:: FRAGMENTO ELEGIDO ::
- En todas las guerras hay un afán destructivo total
Víctor Corcoba Herrero/ Escritor
El ser humano no puede mutilar su propia naturaleza, el
hábitat en el que vive. A veces nos exponemos a tantos venenos vertidos por la
misma especie que cuesta asimilarlo. Ahí están las miles de personas que
resultaron envenenadas a causa de desechos de mercurio arrojados en las aguas
por una compañía química japonesa en la mitad del siglo pasado. Lo mismo sucede
con los efectos de las guerras actuales,
que solemos contar sus víctimas en términos de personas, obviando casi
siempre la destrucción de nuestro propio
medio ambiente. Cuántas veces a causa de los pozos del agua contaminados, de
los cultivos quemados, de los suelos dañados, motivados por las inútiles
pugnas, degradamos nuestros específicos recursos naturales. Deberíamos
recapacitar sobre esto. Naciones Unidas nos insta a ello, a través de la
conmemoración del día internacional para la prevención de la explotación del
medio ambiente en la guerra y los conflictos armados (6 de noviembre); no en
vano, un alto porcentaje de las luchas han tenido alguna relación con la
expoliación de los recursos naturales.
Indudablemente, en todas las batallas hay un afán
destructivo total, tanto del espíritu de la persona como de su propio hábitat.
Nada importa la especie, y con ello, se desvirtúa al propio género humano. En
la actualidad, multitud de grupos armados y redes delictivas dañan el planeta
con una desbordada cantidad de actividades ilícitas. Son auténticos asesinos de
la vida, de aquello que da sentido a nuestra propia existencia, comerciando
como ratas sin escrúpulos por la impureza del aire. No entienden que la vida es
para vivirla, no para destruirla o derrocharla. La necedad les puede. Es tan
fuerte el odio, y en otras ocasiones la avaricia, que todo lo contaminan con
sus absurdas hazañas o todo lo llevan para sí. Están dispuestos a todo. Carecen
de humanidad y tiene la vista puesta en que todos valemos nada. Por
consiguiente, propagan la pobreza, lastran las oportunidades de la gente y
socavan sueños que no les pertenecen.
:::
*TAREA PEDIDA 1*
Di si cada frase coincide con el texto sobre la guerra y el medio ambiente, contestando sí o no y citando tal cual las palabras del texto que lo deciden: (a) El día internacional para la prevención de la explotación del medio ambiente en la guerra se celebra el 6 de noviembre. (b) La compañía química que arrojó desechos de mercurio al agua era estadounidense. (c) Las víctimas de las guerras se suelen contar en términos de daño al medio ambiente.
*TAREA PEDIDA 2*
Saca del texto sobre la guerra y el medio ambiente, sin cambiar nada, todo lo que va desde "Nada importa la" hasta "no les pertenecen.".
:: DATOS EXTRAÍDOS ::
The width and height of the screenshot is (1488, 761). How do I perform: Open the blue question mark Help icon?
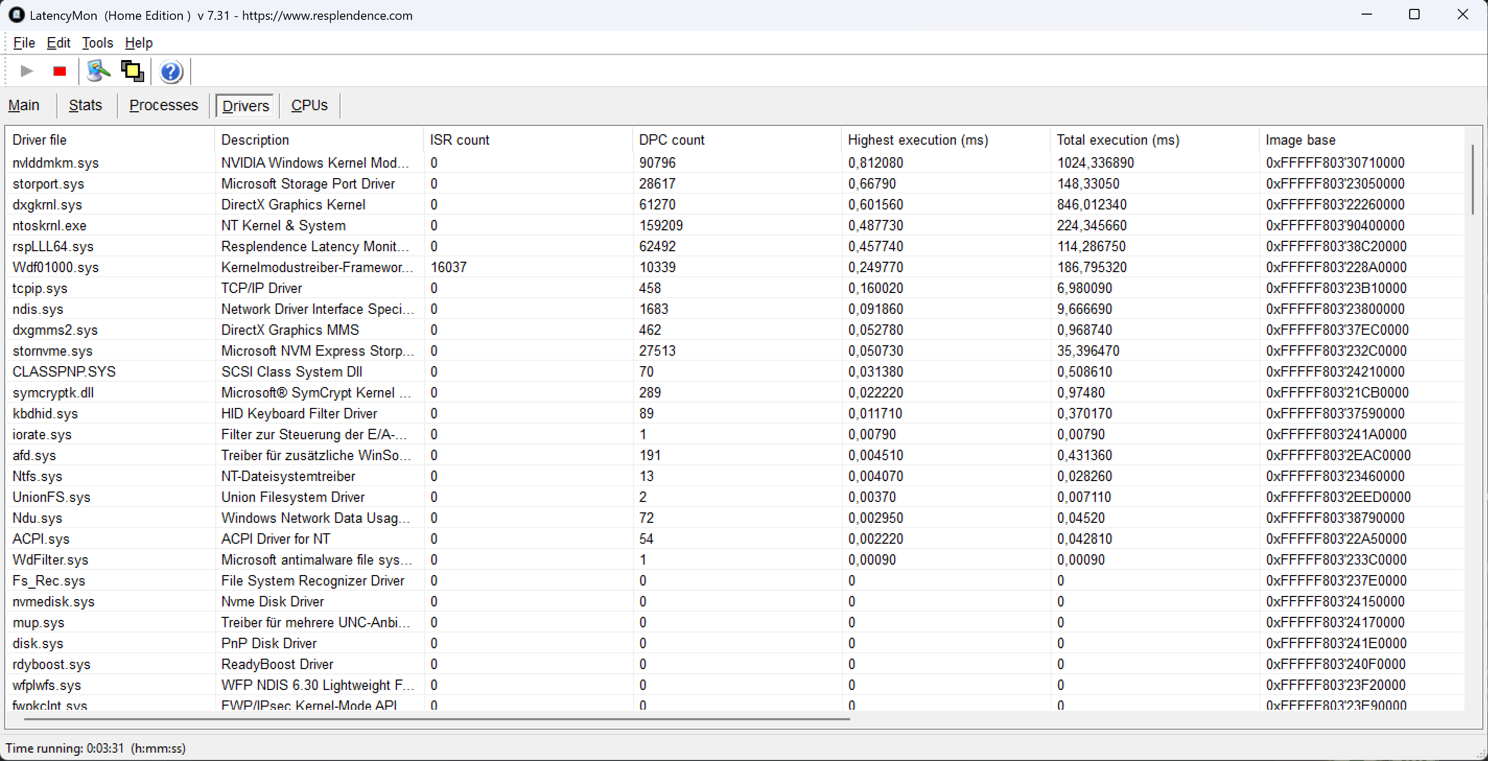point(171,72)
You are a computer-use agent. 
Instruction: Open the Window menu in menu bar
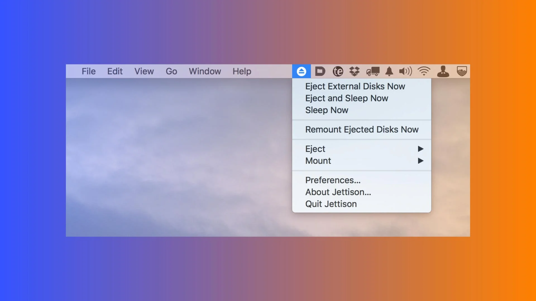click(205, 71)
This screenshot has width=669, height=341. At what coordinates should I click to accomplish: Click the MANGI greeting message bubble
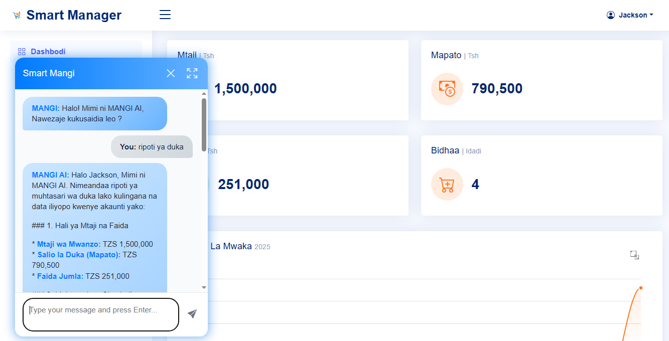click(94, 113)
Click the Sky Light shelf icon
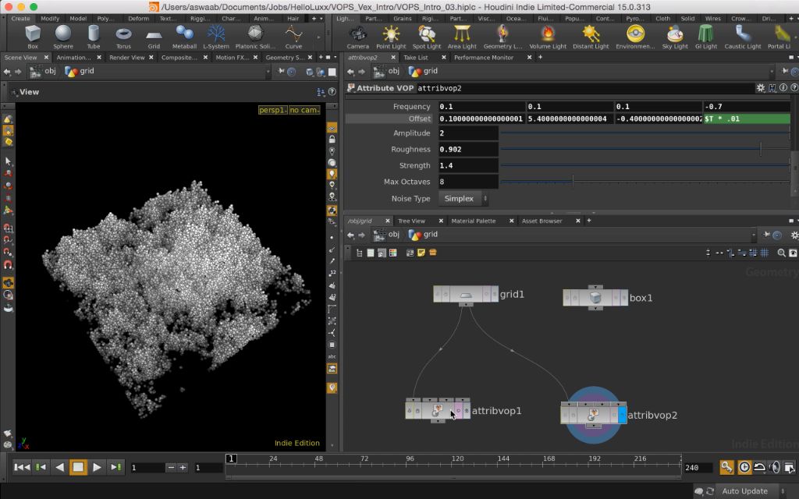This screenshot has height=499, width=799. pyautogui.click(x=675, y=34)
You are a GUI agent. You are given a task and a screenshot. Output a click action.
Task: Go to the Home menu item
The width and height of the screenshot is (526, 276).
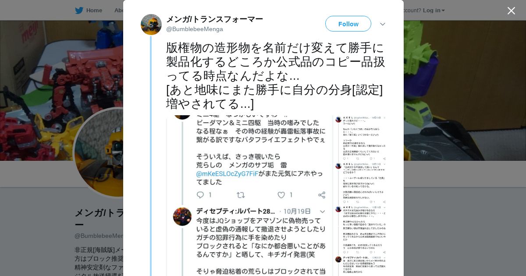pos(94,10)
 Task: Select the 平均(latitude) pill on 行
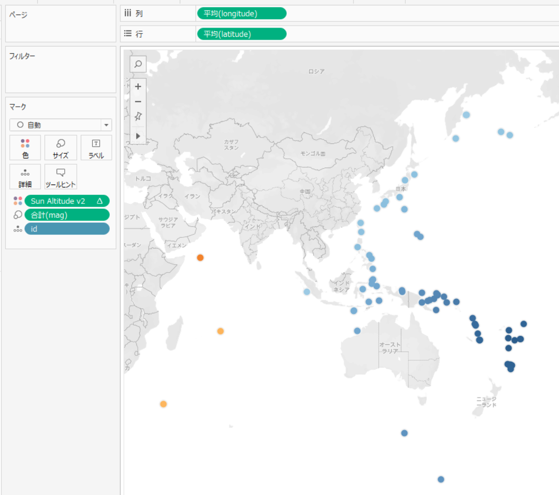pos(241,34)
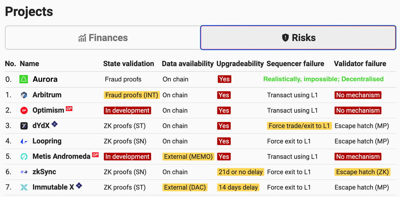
:::
*RESPUESTA 1*
(a) Sí: "conmemoración del día internacional para la prevención de la explotación del medio ambiente en la guerra y los conflictos armados (6 de noviembre)".
(b) No: "por una compañía química japonesa".
(c) No: "solemos contar sus víctimas en términos de personas, obviando casi siempre la destrucción de nuestro propio medio ambiente".

*RESPUESTA 2*
Nada importa la especie, y con ello, se desvirtúa al propio género humano. En
la actualidad, multitud de grupos armados y redes delictivas dañan el planeta
con una desbordada cantidad de actividades ilícitas. Son auténticos asesinos de
la vida, de aquello que da sentido a nuestra propia existencia, comerciando
como ratas sin escrúpulos por la impureza del aire. No entienden que la vida es
para vivirla, no para destruirla o derrocharla. La necedad les puede. Es tan
fuerte el odio, y en otras ocasiones la avaricia, que todo lo contaminan con
sus absurdas hazañas o todo lo llevan para sí. Están dispuestos a todo. Carecen
de humanidad y tiene la vista puesta en que todos valemos nada. Por
consiguiente, propagan la pobreza, lastran las oportunidades de la gente y
socavan sueños que no les pertenecen.